3. The healthcare provider is caring for a 20 lbs (9 kg) 6-month-old with a 3-day history of diarrhea, occasional vomiting, and fever. Peripheral intravenous therapy has been initiated, with 5% dextrose in 0.33% normal saline with 20 mEq of potassium per liter infusing at 35 ml/hr. Which finding should be reported to the healthcare provider immediately?
- A. 3 episodes of vomiting in 1 hour
- B. Periodic crying and irritability
- C. Vigorous sucking on a pacifier
- D. No measurable voiding in 4 hours
Correct answer: D
Rationale: The correct answer is 'No measurable voiding in 4 hours.' This finding should be reported to the healthcare provider immediately. The concern is the possibility of hyperkalemia, which could occur with continued potassium administration and a decrease in urinary output since potassium is excreted via the kidneys. It is crucial to monitor urinary output in pediatric patients receiving potassium-containing IV solutions to prevent electrolyte imbalances and potential complications.

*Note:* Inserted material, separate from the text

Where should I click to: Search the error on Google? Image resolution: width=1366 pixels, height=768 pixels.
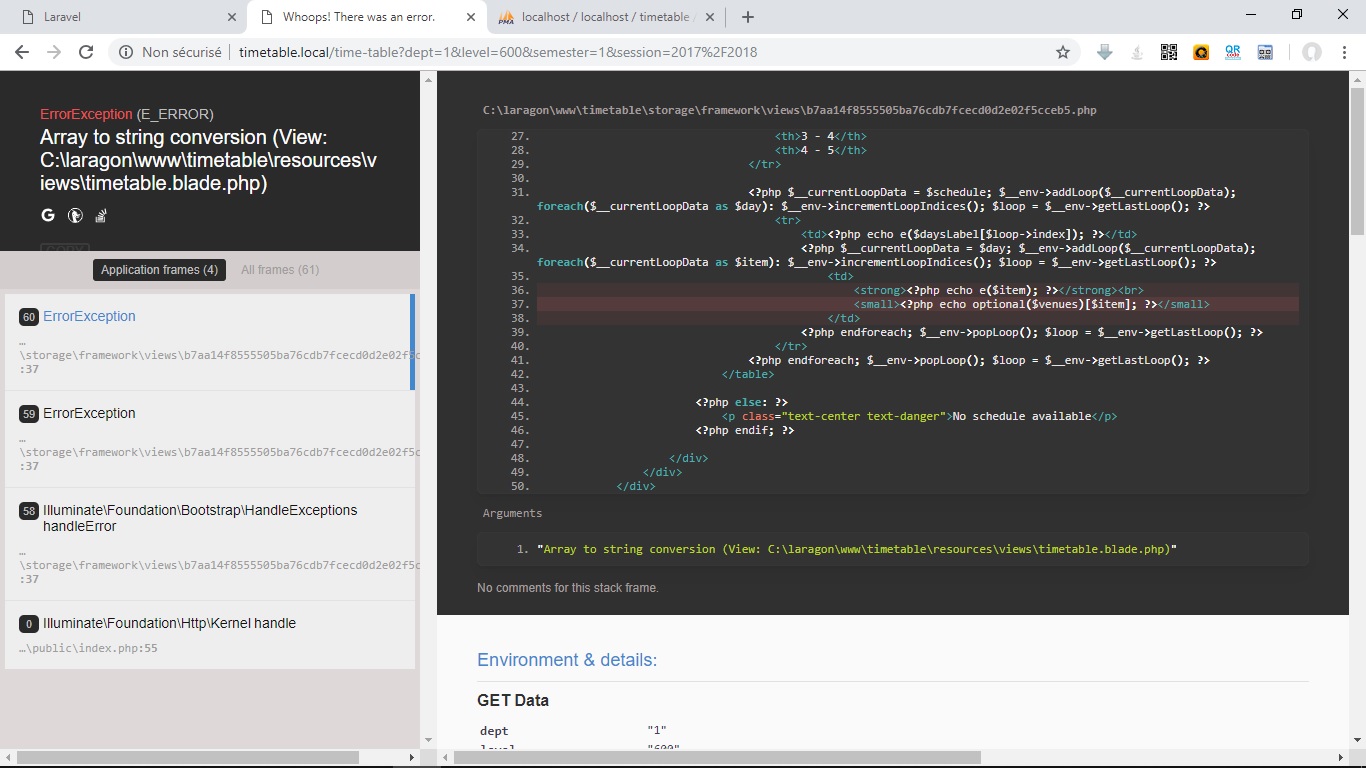click(x=47, y=215)
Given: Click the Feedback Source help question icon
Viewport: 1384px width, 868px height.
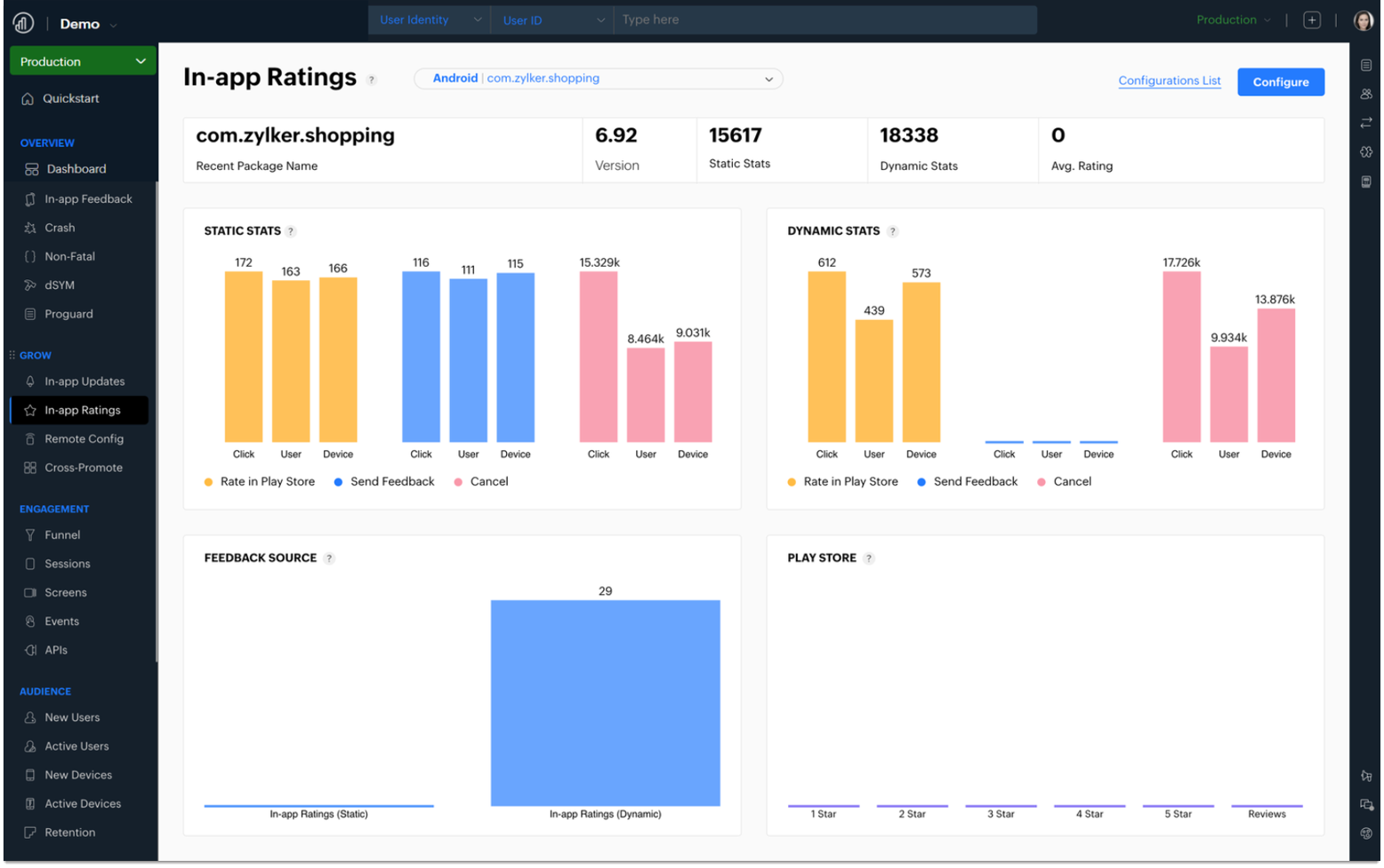Looking at the screenshot, I should click(329, 559).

Choices A, B, and C are not the most critical findings that require immediate reporting. '3 episodes of vomiting in 1 hour' may suggest a need for antiemetic therapy or further assessment of the underlying cause but does not pose an immediate risk like the potential electrolyte imbalance from decreased urinary output. 'Periodic crying and irritability' and 'Vigorous sucking on a pacifier' are common behaviors in infants and are not indicative of a critical condition that requires urgent attention in this scenario.
4. A client asks the nurse about including her 2 and 12-year-old sons in the care of their newborn sister. Which of the following is an appropriate initial statement by the nurse?
- A. Focus on your sons' needs during the first days at home.
- B. Tell each child what he can do to help with the baby.
- C. Suggest that your husband spend more time with the boys.
- D. Ask the children what they would like to do for the newborn.
Correct answer: A
Rationale: It is essential for the nurse to guide the client on the initial steps in involving her 2 and 12-year-old sons in the care of their newborn sister. The most appropriate response is to 'Focus on your sons' needs during the first days at home.' In an expanded family, parents should prioritize reassuring older children that they are loved and as important as the newborn. This response acknowledges the importance of ensuring the well-being and emotional adjustment of the older siblings during the transition period. Choices B, C, and D are less appropriate as they do not directly address the emotional needs and adjustment of the older children during this significant family change.
5. A client using an intraaural hearing aid experiences whistling after placement. What is the nurse's next action?
- A. Try to reposition the hearing aid
- B. Change the batteries
- C. Remove the device and have it cleaned
- D. Notify the physician that the hearing aid is not working
Correct answer: A
Rationale: An intraaural hearing aid, also known as an in-the-ear hearing aid, is placed in the ear canal. Whistling after placement indicates improper positioning of the device. The correct action for the nurse is to try repositioning the hearing aid to eliminate the whistling. Changing the batteries is not necessary for addressing whistling. Removing the device to clean it is not the immediate action needed for whistling. Notifying the physician is premature without attempting to reposition the hearing aid first.